Резанов вопросительно поднял брови. И этнограф заторопился:
— Понимаете, я могу описать его, но чучело сделать как из утки не могу. А вот как бы светоснимок мне с него сделать.
Я не видел проблемы — вроде бы казалось: бери да фотографируй. Однако я в реалиях этого времени еще неважно ориентировался, Резанов быстрее понял о чём речь:
— Так вы хотите… — начал он.
— Да-да! Попросите, — молитвенно сложил руки на груди ученый сеньора Лопеса позволить мне сделать картину-светоснимок его слуги. — Резанов кивнул. И повернул голову:
— Синьор Лопес, наш ученый собирает всяческие сведения о тех местах где бывает как путешественник. Это очень ценится в Европе. Вместе с Вами прибыл ваш слуга индеец и он хотел бы сделать его картинку. Позволите ли Вы?
Испанец расплылся в улыбке:
— Да, конечно, рад служить Вашей Светлости! А где он собирается рисовать?
— А Вы не волнуйтесь, подготовка займёт десять минут, а сама съёмка картинки дело двух секунд.
Выражение лица Фернандо говорило о том, что он не очень-то верит, но стесняется расспросить подробнее.
— А вот Пойдемте, сами всё увидите, — Резанову тоже хотелось ещё раз посмотреть на этот процесс. Я, хотя и видел более совершенные, тоже обрадовался развлечению.
На палубе стоял с независимым горделивым видом, как будто бы у себя в прерии, индеец в кожаных мокасинах, штанах и куртке. С волосами, заплетенными как в косу, с пером. Матросы то и дело косились на него. Но субординацию соблюдали, с лишним вниманием не лезли.
Фернандо обратился к нему видимо на его языке, потому что никто не понял. Краснокожий выслушал, коротко гортанно ответил. Фернандо разочарованно развёл руками: мол, он отказывается, считает что в картинке его душа и он не хочет свою душу отдавать. Я был обескуражен. Но Резанов нашёлся быстро:
— Сеньор Фернандо, а если я ему в ответ свою картинку подарю?
Испанец с загоревшимися глазами перевёл этот вопрос слуге. Тот помолчал с минуту, после чего коротко что-то ответил.

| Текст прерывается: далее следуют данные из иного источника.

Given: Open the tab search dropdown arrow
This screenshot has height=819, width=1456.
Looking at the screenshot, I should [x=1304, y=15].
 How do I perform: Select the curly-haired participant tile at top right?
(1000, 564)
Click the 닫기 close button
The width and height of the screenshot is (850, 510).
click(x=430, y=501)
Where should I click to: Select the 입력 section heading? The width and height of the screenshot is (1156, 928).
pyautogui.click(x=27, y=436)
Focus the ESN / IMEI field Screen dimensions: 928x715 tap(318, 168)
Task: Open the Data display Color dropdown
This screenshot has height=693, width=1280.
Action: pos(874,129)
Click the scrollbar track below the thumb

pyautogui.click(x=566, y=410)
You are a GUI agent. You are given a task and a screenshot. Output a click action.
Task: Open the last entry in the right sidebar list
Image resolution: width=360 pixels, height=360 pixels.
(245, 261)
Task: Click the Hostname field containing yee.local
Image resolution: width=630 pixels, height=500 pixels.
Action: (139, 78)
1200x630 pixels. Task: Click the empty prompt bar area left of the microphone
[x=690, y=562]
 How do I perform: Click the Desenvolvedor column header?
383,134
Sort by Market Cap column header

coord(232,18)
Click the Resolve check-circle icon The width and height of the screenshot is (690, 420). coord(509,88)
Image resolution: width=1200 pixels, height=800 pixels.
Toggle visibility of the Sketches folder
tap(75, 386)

— Он сказал «Да, согласен»!
— Ну что, Григорий Иванович, пока Ваш экспонат не передумал, — обратился я к Лангсдорфу, — Давайте-ка светописец наш сюда.
С несвойственной для него прытью учёный сломя голову кинулся вниз по трапу. И уже через минуту с помощью кряхтения и двух матросов вытащил на палубу и установил светописец. Странное устройство поразило даже невозмутимого индейца: Хотя он старался сохранить независимый вид, Однако глаза его блестели, то и дело постреливали на аппарат. Лангсдорф скрылся под покрывало. Следующим на место слуги испанца встал Резанов. Фернандо, заинтересовавшись процедурой попросил тоже сделать ему картинку. Так прошла первая в мире фотосессия.
Будь больше пластинок, то наверное оказалось бы больше желающих. Но Лангсдорф поднял последнюю кассету, разочаровал что «Всё!»
Когда разгоряченные герои светосьемки ввалились обратно в кабинет-каюту командора, Фернандо вдруг опять принял официальный вид, откашлялся и начал:
— Сеньор Резанов, Вы вчера назначили мне на десять по-полудню и вот я здесь. Прошу принять меня в ученики Вашей светлости. — Закончив речь замер в ожидании.